The fickleness of such individuals and small parties is such that it’s difficult to see how this risk can be mitigated. But larger, more representative parties in coalition-run councils have also not covered themselves in glory. While competition to govern locally is all good and well, the ANC has made it clear it will stop at nothing to regain power in coalition councils where it is in opposition, especially at metro level.

The ANC is constantly plotting to bring down governing coalitions it is not part of, through whatever means necessary — most notably by exploiting the questionable morality of individual councillors and small parties, be it by promising them senior roles in future ANC-led coalitions (as in Johannesburg) or through bribery. We have just seen the arrests of three former councillors and an ANC regional representative for giving or receiving bribes to bring down the DA-led coalition during the last political term in Nelson Mandela Bay.

The ANC’s strategy seems to be: if we can’t govern, nobody can. And when all else fails the party seems happy to organise walkouts, repeatedly propose votes of no confidence, introduce endless points of order, shout from the floor to drown out the speaker, and generally make it impossible for a council meeting to proceed or pass resolutions.

While it is not only the ANC that engages in such obstructionist behaviour — it may well be the EFF’s raison d’être at local level — the ANC’s size and power enable it to bring the democratic process to a grinding halt when it engages in such behaviour at a local council.

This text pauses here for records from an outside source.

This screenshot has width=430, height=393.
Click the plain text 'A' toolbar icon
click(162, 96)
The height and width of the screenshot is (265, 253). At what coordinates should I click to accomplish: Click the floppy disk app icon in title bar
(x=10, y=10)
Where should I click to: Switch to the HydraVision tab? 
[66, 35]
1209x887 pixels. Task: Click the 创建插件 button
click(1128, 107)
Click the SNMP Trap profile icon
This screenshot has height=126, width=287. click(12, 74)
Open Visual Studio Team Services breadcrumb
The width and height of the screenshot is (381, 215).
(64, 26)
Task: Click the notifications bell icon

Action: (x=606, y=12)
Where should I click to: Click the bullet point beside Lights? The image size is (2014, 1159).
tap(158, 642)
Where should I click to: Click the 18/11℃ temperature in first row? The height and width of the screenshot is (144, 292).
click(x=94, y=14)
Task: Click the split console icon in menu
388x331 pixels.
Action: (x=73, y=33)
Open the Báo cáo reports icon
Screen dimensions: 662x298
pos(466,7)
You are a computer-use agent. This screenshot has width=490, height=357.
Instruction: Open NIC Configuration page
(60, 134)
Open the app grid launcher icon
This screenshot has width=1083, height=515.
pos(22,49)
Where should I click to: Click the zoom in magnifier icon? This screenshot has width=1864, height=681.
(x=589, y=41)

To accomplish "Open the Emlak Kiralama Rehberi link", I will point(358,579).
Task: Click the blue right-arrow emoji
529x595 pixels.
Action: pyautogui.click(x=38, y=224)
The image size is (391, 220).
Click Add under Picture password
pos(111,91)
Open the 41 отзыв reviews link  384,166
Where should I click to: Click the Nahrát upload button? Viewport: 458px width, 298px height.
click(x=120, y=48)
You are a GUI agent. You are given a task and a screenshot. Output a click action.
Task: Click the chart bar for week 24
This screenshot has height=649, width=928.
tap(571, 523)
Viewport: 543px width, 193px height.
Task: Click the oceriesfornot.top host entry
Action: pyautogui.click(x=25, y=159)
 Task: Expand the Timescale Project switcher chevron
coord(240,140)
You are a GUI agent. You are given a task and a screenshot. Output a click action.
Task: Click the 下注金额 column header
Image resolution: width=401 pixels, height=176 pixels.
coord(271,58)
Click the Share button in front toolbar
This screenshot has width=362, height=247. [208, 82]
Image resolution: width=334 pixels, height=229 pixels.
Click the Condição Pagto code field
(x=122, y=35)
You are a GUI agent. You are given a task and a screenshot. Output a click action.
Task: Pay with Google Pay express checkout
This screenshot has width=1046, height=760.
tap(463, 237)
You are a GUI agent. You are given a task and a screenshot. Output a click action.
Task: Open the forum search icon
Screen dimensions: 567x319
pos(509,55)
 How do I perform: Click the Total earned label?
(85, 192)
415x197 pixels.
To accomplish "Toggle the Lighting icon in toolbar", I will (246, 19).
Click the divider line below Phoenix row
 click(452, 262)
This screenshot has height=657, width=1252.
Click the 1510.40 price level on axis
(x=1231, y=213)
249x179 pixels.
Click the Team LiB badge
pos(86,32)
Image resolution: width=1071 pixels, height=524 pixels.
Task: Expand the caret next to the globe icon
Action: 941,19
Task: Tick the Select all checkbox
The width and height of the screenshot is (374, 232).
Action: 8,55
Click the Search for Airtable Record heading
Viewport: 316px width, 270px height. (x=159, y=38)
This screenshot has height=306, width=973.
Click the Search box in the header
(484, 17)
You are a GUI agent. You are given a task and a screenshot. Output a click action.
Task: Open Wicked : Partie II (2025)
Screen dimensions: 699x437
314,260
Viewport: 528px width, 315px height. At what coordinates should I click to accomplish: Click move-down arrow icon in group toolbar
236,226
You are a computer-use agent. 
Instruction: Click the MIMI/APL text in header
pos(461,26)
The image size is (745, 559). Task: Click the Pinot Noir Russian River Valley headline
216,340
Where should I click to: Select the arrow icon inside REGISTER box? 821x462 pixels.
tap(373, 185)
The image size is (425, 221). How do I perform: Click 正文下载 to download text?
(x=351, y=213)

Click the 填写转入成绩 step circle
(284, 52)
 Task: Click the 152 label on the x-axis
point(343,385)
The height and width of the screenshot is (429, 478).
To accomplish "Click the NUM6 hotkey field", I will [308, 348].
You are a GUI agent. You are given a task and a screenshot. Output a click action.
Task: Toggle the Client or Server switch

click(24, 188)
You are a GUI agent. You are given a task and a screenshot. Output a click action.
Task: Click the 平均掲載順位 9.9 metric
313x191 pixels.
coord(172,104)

The national department of co-operative governance recently released a draft “Code of Conduct for Councillors Regulations”, to bolster existing regulations issued in 2001. New clauses include the prohibition of “walkouts” during council meetings and penalising the unruly behaviour of councillors. The need for these regulations is a recognition of the negative effect obstructionist politics has on the ability to govern at local level.

That said, the DA, now filled with righteous indignation at the injustice of its loss in Johannesburg, seems to assume it is somehow entitled to govern there (and in various other local councils) despite managing to get only 26% of the votes in the metro in the last local election, eight percentage points less than the ANC’s 34%.

Complaints from smaller partners in DA-led coalitions of DA arrogance should not be dismissed out of hand. Partnerships by their nature are about negotiation and compromise, obviously within reasonable limits.

Where does this leave local government and the long-suffering residents of places such as Johannesburg, caught in the middle of battles between cynical politicians who care naught for governance in the councils they are destroying, or the services they are not delivering?

SA Local Government Association president Bheki Stofile has said parties forming coalitions should be forced to sign coalition agreements, and that these should be made public. However, unless these agreements are binding legal contracts it seems naive to think the risk of public embarrassment might change the behaviour of more pliable coalition partners or individual councillors. As is shown in Johannesburg, they know no shame.

• Allan is MD of Municipal IQ, a data and intelligence organisation for local government. He was adviser to a previous local government minister.